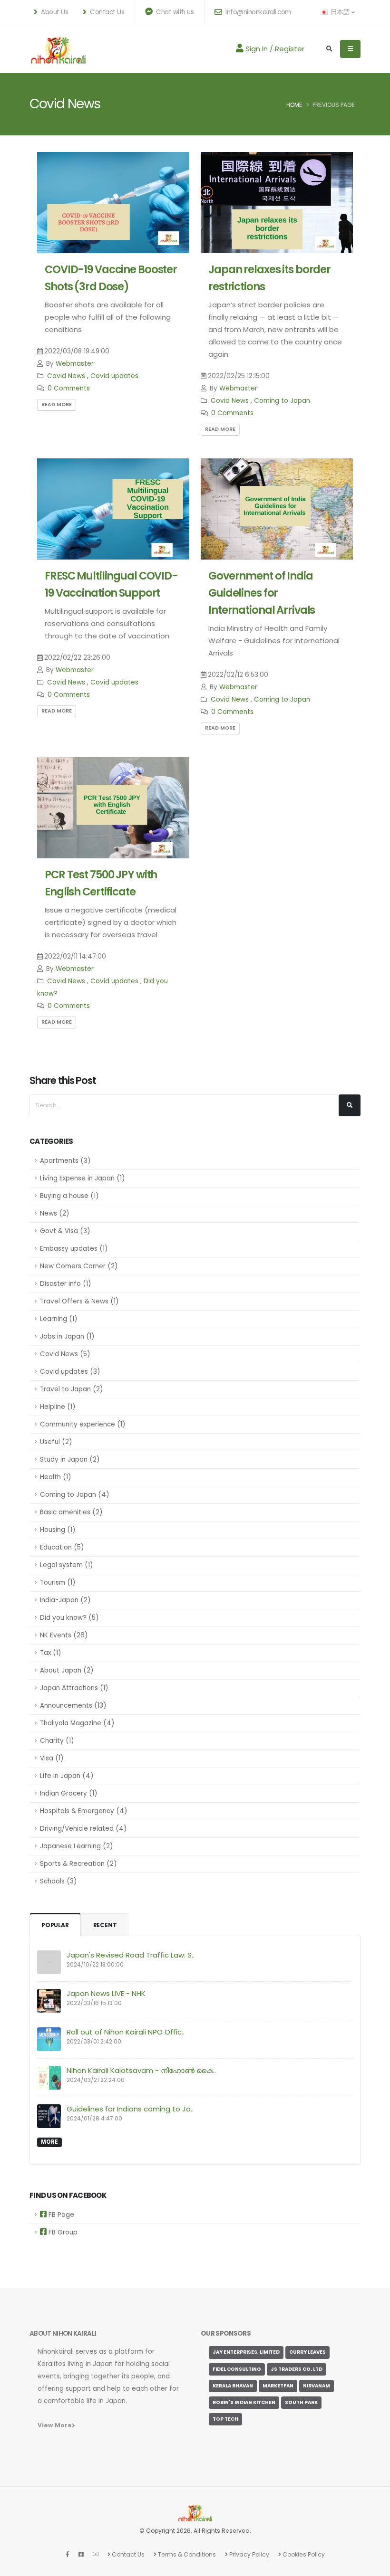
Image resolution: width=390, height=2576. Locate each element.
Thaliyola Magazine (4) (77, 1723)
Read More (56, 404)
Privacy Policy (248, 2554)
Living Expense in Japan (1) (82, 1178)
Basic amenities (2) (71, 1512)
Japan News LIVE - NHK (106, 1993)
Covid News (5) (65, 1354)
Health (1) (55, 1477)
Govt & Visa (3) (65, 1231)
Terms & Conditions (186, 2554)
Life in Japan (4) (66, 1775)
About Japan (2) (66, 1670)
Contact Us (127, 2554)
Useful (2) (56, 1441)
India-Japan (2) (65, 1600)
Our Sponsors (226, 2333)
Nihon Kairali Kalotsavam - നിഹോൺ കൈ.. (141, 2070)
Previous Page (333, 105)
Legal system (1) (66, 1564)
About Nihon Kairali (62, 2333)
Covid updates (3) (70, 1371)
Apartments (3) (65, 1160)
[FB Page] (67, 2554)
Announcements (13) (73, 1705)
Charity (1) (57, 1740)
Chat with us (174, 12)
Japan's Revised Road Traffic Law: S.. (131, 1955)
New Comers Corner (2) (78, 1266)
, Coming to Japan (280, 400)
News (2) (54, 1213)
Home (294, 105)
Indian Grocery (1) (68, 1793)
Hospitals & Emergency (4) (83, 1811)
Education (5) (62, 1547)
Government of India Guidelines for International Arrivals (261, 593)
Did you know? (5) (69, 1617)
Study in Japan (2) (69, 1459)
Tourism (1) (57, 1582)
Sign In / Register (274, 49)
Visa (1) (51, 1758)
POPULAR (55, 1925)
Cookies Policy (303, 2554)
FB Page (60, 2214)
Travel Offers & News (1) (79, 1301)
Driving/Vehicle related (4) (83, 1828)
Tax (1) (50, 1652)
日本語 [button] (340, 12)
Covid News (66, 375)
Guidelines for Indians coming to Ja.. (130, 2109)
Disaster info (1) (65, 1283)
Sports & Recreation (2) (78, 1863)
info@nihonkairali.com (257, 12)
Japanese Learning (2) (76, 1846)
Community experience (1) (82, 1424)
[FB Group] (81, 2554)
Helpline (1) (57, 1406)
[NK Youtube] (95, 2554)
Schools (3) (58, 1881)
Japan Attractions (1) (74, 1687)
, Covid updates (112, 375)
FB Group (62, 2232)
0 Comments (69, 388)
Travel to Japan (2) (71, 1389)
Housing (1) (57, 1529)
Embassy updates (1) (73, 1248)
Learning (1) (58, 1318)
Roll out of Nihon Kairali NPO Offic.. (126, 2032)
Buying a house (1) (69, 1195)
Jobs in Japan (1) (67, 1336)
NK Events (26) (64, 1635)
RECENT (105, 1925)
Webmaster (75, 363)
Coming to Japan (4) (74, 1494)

**Assigned task**
Copy out each line in the preceding records that contains "Covid".

**Solution below**
Covid News (5) (65, 1354)
Covid updates (3) (70, 1371)
Covid News (66, 375)
, Covid updates (112, 375)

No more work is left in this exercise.